Quelques exemples de condamnations en cas de revenge porn :
- Jugement du Tribunal correctionnel de Pau du 18 août 2020 : le prévenu a été condamné à une peine de 6 mois d’emprisonnement avec sursis probatoire (obligations de soins, interdiction de contacter la victime et obligation d’indemniser la victime) ;
- Jugement du Tribunal correctionnel de Nevers du 24 mars 2021 : le prévenu a été condamné à une peine de 4 mois d’emprisonnement avec sursis et à verser la somme de 800 euros à titre de dommages et intérêts à la victime ;
- Jugement du Tribunal correctionnel de Saint-Pierre-et-Miquelon du 25 mai 2021 : le prévenu a été condamné à une peine de 18 mois de sursis probatoire et à verser la somme de 2 000 euros à titre de dommages et intérêts à la victime.

IV- Que faire en cas de menace de diffusion de contenus à caractère pornographique ?

L’article 312-10 du Code pénal prévoit que le fait d’obtenir, en menaçant de révéler ou d’imputer des faits de nature à porter atteinte à l’honneur ou à la considération (par exemple : une photo ou une vidéo intime), soit une signature, un engagement ou une renonciation, soit la révélation d’un secret, soit la remise de fonds, de valeurs ou d’un bien quelconque constitue l’infraction de chantage punissable d’une peine de 5 ans d’emprisonnement et de 75 000 euros d’amende.

Attention ! Lorsque l’auteur du chantage a mis sa menace à exécution, la peine est portée à 7 ans d’emprisonnement et à 100 000 euros d’amende selon l’article 312-11 du Code pénal.

Gauthier Lecocq
Avocat au barreau de Paris
Cabinet BARISEEL-LECOCQ & ASSOCIÉS AARPI Inter-Barreaux

Ancien article de 2014 :

Très récemment, un hacker a publié sur un forum américain des centaines de photographies privées de stars hollywoodiennes.

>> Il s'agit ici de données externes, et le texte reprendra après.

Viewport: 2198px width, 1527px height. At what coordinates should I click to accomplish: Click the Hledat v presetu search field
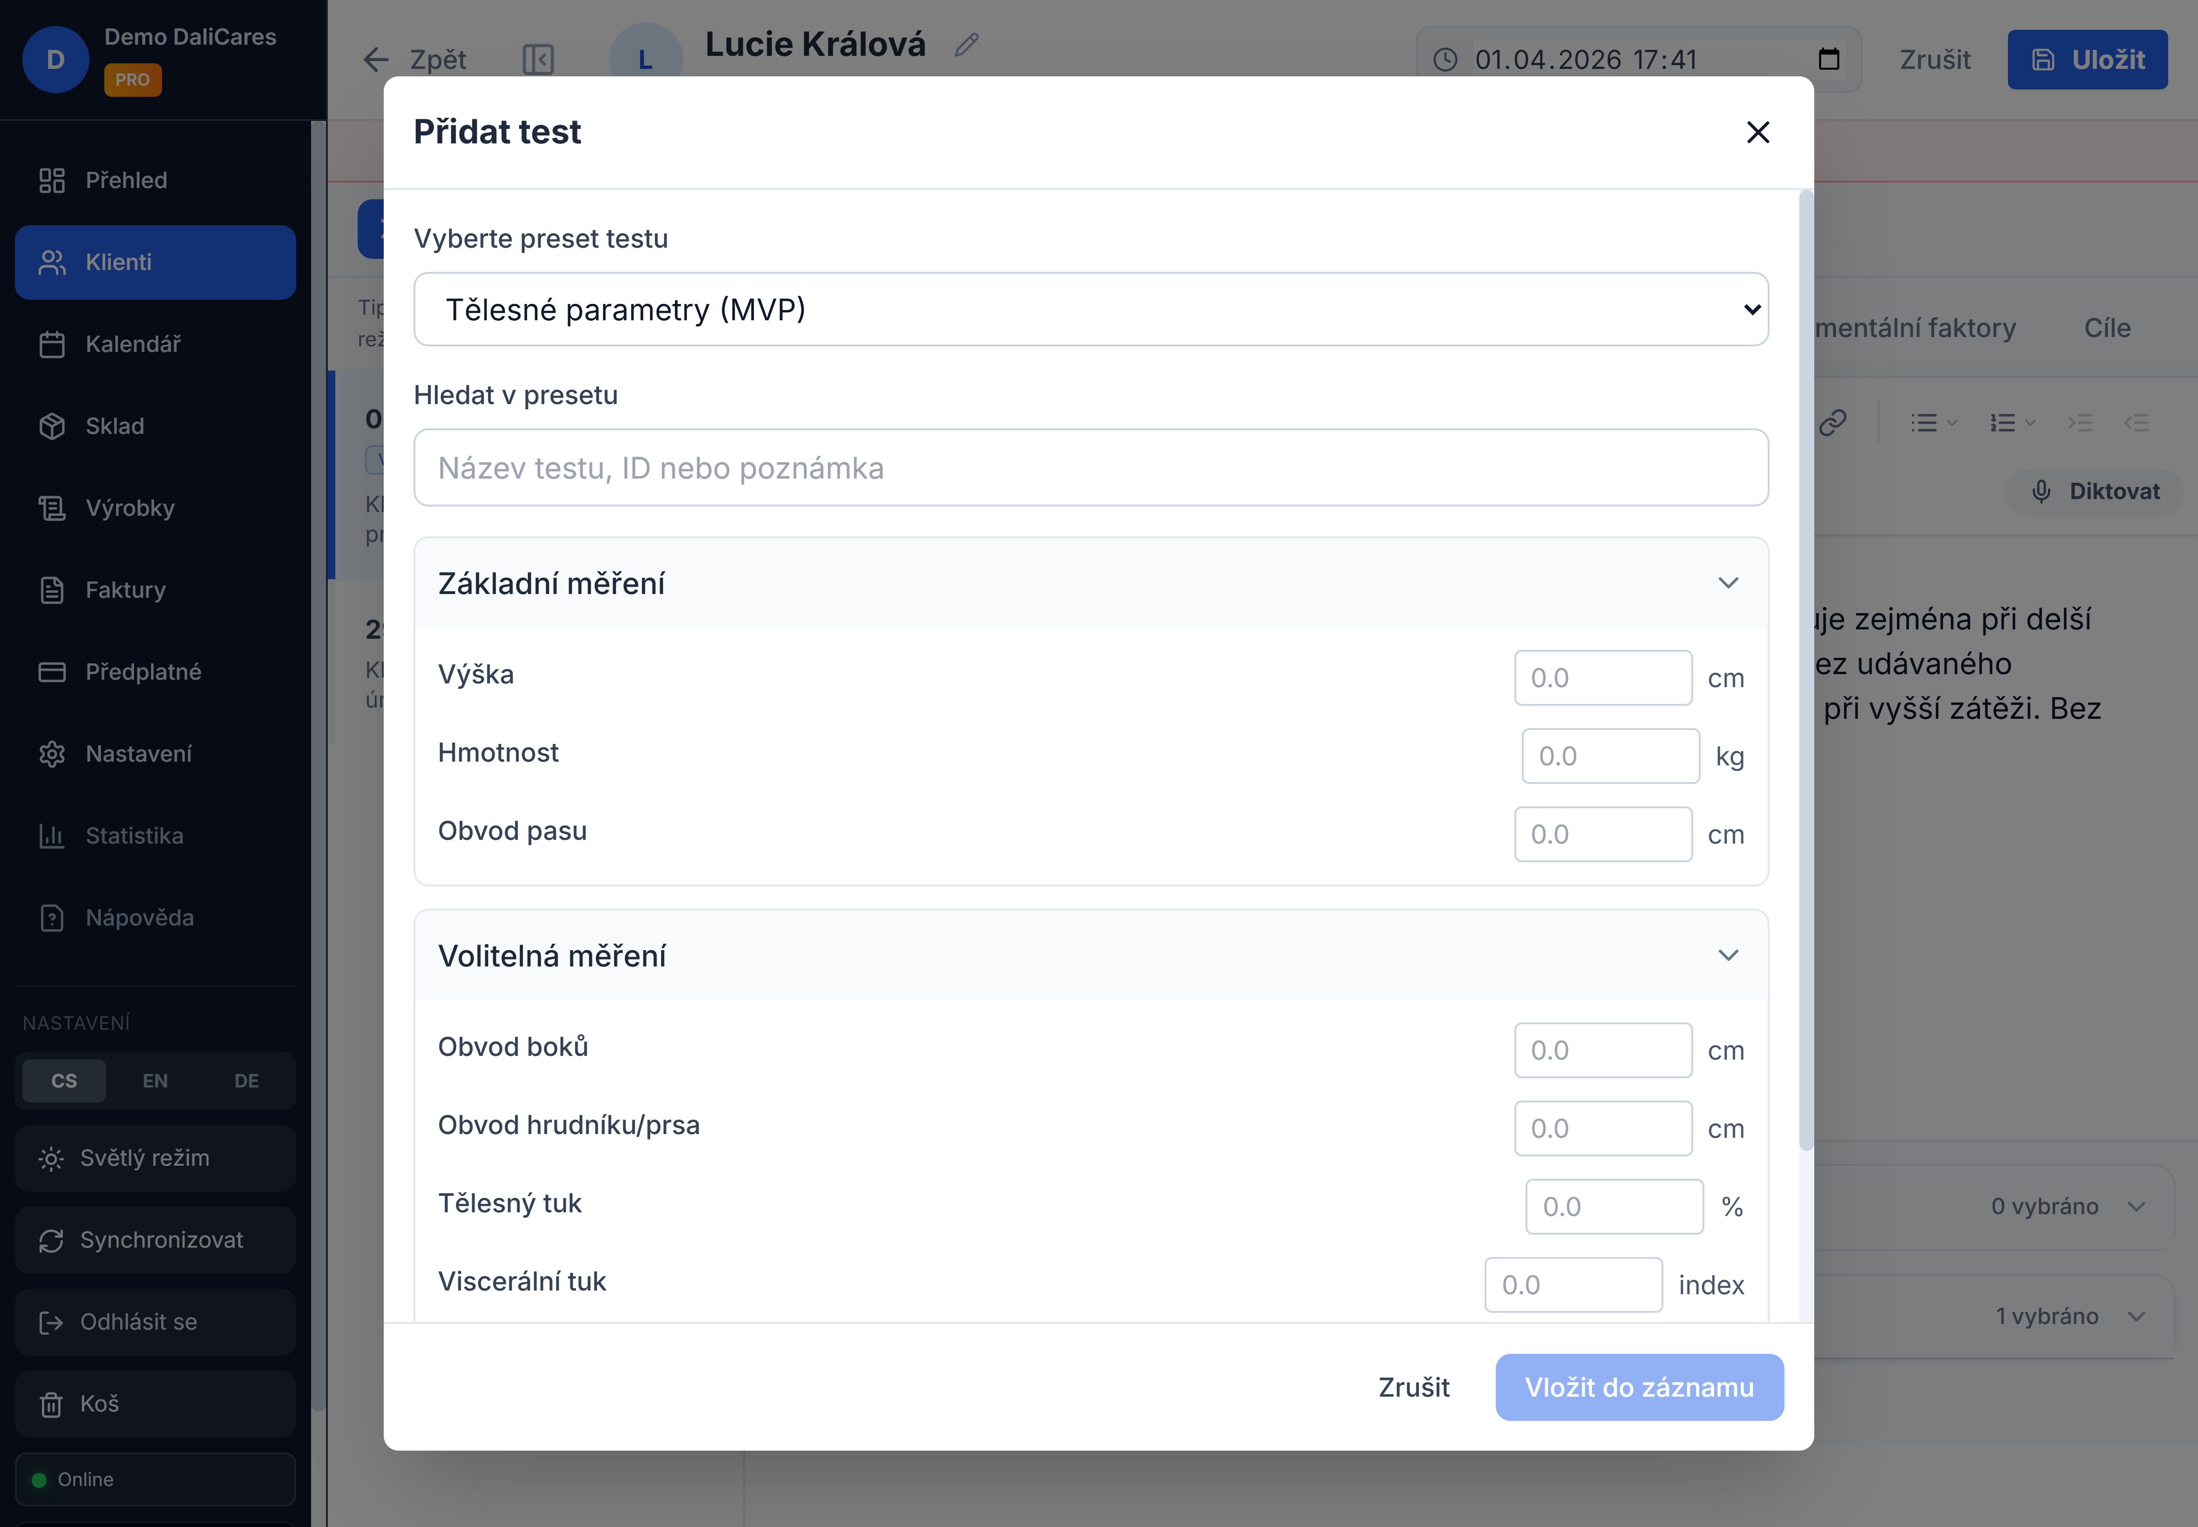click(1090, 468)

Selon le site www.rue89.nouvelobs.com, qui a grandement contribué à la révélation de cette affaire, certaines de ces photos étaient très « intimes » et n’avaient, manifestement, aucune vocation à être publiées sur la toile. Bien que sensationnelle par son impact médiatique, cette affaire de divulgation non autorisée de photos ne revêt finalement aucun caractère nouveau ni original. En effet, à une époque où les appareils photos sont intégrés dans les téléphones portables, il apparaît que de plus en plus de photographies sont publiées chaque jour sur le web sans que l’accord des personnes qui y figurent soit nécessairement recueilli au préalable. C’est dans ce contexte de publication massive d’images privées et d’utilisation exponentielle de Facebook et autres réseaux sociaux que s’est développée une pratique pour le moins détestable : le « revenge porn ».

Le principe du « revenge porn » est simple : il s’agit de porter atteinte à l’honneur de son ex-petit(e) ami(e), en publiant à son insu des photographies ou des vidéos intimes le/la concernant sur internet.

La plupart du temps, les « vengeurs » postent les photographies ou vidéos litigieuses sur des blogs dédiés à cette activité, lesquels portent généralement les nom et prénom de l’ex-conjoint(e).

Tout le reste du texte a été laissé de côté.